Production considerations

Idempotency is the caller's responsibility. If the process crashes mid-saga and restarts from a checkpoint, compensations may be called on steps that were already compensated. Each compensation must tolerate being called more than once. A billing-record deletion that checks whether the record still exists before deleting is idempotent. One that blindly sends a DELETE and treats 404 as an error is not.

Persistence is outside the package. The observer pattern is the hook for it. On each step_completed event, append the step name to a durable journal (a Postgres row, a Kafka topic). On restart, replay the journal to reconstruct how far the saga progressed, then resume from the first incomplete step or re-trigger compensation for each completed one. The orchestrator itself does not need to know about persistence; it runs the steps you ask it to run.

Timeouts belong on the context. Pass a context.WithTimeout to Execute. The orchestrator checks ctx.Done() between retry attempts and surfaces context cancellation as a step failure, triggering normal compensation. The provisioning workflow that gets stuck waiting for a sluggish billing service will roll back cleanly within the deadline rather than hanging indefinitely.


The key invariant

A saga does not prevent partial failures — it recovers from them predictably.
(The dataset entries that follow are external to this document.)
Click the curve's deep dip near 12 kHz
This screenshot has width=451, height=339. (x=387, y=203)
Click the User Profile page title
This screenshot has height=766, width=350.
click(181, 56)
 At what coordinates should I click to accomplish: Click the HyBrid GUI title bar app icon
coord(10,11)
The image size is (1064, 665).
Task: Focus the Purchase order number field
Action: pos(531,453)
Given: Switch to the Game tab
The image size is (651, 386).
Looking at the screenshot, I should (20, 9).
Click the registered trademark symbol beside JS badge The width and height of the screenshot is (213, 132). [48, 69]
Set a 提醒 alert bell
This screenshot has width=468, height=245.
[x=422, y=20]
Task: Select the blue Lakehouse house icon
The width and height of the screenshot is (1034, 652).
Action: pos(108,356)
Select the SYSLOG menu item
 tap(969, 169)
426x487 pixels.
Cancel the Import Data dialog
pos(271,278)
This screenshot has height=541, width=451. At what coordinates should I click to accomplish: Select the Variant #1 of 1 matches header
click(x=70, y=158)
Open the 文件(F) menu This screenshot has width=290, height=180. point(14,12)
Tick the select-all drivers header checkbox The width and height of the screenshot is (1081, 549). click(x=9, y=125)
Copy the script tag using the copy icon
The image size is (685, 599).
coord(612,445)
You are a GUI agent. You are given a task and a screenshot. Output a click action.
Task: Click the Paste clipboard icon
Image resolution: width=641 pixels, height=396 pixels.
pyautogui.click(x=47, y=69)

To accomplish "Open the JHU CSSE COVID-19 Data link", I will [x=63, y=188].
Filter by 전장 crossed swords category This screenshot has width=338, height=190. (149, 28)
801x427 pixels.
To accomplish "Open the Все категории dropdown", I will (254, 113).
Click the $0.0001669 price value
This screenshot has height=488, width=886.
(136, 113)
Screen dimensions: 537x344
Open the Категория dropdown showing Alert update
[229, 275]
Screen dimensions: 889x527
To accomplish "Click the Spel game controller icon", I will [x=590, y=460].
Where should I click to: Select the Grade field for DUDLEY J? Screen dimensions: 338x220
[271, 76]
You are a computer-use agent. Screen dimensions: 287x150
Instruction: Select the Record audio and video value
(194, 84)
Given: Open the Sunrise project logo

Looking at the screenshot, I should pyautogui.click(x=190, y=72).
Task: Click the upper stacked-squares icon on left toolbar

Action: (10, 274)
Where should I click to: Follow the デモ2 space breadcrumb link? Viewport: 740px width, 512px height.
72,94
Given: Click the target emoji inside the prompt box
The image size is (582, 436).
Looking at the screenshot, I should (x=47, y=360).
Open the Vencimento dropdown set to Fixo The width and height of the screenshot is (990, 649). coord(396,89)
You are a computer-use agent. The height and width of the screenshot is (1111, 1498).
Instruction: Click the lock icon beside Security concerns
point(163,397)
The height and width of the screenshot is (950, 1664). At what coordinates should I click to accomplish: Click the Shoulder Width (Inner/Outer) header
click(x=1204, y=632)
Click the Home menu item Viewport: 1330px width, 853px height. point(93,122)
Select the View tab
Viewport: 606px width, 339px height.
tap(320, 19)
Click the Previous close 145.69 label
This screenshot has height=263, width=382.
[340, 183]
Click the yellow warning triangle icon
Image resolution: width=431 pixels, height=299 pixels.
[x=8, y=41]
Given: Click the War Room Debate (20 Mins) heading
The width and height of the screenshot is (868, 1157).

The invariant the orchestrator enforces is: either all forward actions succeed, or the system is returned to the state it was in before the saga started (modulo compensation failures, which are reported explicitly and require operator attention).

That is a weaker guarantee than ACID atomicity, but it is the guarantee you can actually achieve across independently deployed services. And in practice, for provisioning workflows, billing pipelines, and order fulfilment flows, it is the guarantee you need.